» RECORDS FOR THE EXERCISE
□ □ □ □ □ □ □
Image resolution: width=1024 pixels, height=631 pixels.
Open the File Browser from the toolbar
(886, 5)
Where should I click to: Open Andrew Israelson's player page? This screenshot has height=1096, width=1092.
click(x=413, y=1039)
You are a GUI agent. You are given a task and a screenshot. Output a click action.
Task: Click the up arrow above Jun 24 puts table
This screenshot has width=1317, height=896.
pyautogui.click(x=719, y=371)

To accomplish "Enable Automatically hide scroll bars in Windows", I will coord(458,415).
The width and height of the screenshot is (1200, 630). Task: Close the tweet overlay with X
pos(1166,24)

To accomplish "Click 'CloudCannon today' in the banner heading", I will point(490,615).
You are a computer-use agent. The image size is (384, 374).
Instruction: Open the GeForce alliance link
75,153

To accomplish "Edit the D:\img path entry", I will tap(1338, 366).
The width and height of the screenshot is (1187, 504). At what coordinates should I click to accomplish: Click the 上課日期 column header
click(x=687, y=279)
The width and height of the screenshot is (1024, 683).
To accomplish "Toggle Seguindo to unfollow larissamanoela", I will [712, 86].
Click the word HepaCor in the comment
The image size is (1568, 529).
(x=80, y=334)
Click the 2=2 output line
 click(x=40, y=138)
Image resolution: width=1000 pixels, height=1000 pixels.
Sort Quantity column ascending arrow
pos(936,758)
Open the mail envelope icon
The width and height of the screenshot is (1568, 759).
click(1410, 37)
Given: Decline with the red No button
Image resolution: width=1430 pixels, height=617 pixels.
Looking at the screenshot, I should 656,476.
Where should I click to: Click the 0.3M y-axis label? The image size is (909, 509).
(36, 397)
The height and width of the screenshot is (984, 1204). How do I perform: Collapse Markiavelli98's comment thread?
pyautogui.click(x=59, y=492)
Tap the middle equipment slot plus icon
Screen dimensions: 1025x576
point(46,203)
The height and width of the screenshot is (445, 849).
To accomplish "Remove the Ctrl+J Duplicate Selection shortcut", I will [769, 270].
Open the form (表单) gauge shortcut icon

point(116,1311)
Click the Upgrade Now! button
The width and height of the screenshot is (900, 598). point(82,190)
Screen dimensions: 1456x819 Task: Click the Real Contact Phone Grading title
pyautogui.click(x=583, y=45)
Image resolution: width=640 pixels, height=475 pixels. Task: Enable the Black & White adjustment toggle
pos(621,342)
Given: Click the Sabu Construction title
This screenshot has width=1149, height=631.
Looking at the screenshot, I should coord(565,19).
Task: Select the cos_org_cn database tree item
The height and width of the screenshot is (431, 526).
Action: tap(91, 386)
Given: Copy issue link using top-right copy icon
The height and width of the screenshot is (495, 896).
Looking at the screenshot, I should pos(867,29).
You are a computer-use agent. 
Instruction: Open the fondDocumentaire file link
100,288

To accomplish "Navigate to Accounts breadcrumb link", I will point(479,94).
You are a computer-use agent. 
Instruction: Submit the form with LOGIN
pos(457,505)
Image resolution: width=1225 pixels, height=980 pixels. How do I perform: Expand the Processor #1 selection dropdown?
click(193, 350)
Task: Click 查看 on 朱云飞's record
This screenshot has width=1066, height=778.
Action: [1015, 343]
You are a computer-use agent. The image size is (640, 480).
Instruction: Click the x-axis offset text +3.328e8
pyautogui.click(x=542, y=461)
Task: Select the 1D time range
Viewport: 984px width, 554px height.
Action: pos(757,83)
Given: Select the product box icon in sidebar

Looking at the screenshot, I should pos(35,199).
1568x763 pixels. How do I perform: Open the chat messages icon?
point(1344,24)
□ □ □ □ □ □ □
Provide the count of lines holding the word "computer" in these entries, and no other words.

4